* **Exercise aim**:
In the records, find each line where "pixels" occurs, and copy it.
= = =
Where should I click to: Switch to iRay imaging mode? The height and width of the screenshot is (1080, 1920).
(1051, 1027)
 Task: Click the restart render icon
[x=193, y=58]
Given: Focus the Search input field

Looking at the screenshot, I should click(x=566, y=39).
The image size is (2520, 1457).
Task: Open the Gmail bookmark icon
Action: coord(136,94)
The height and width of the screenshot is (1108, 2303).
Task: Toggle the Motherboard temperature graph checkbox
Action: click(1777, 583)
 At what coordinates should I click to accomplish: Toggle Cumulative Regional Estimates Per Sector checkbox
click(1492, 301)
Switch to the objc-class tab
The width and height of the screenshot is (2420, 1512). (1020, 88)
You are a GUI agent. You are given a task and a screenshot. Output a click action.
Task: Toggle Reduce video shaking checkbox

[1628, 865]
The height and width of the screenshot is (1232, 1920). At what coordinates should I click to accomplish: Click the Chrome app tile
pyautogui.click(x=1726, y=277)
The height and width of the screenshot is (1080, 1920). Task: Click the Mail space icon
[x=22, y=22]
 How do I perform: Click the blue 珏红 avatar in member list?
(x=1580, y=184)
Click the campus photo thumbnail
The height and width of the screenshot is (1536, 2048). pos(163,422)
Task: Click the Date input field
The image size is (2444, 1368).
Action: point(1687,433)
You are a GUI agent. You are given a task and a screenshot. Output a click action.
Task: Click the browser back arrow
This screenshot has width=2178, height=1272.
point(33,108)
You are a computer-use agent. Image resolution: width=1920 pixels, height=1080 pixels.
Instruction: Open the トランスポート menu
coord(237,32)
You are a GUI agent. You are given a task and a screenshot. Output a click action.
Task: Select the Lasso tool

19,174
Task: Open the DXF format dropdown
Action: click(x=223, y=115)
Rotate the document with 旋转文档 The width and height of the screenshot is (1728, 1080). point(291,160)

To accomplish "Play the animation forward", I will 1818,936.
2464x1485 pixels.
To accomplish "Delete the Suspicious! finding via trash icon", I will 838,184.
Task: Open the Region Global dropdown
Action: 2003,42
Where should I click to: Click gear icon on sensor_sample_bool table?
= = =
* **Solved problem**:
You are a computer-use agent. Image resolution: width=1920 pixels, height=1080 pixels.
2464x1485 pixels.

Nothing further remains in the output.